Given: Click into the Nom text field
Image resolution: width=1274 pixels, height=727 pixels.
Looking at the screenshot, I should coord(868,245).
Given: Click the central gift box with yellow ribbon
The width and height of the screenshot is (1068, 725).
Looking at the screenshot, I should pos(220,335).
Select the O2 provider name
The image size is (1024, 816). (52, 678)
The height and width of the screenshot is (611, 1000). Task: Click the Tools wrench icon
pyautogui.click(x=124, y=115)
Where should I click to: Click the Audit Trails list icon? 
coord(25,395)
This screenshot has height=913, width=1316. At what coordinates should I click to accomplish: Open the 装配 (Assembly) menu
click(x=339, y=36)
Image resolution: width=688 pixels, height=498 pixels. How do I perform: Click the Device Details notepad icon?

- **Instructions to follow**:
Only a word-for-word repetition of the lines from the one containing "Where should I" to the final line of the data above counts as the answer.

- **Your solution**:
Where should I click to: Click the Audit Trails list icon? 
coord(25,395)
This screenshot has height=913, width=1316. At what coordinates should I click to accomplish: Open the 装配 (Assembly) menu
click(x=339, y=36)
Image resolution: width=688 pixels, height=498 pixels. How do I perform: Click the Device Details notepad icon?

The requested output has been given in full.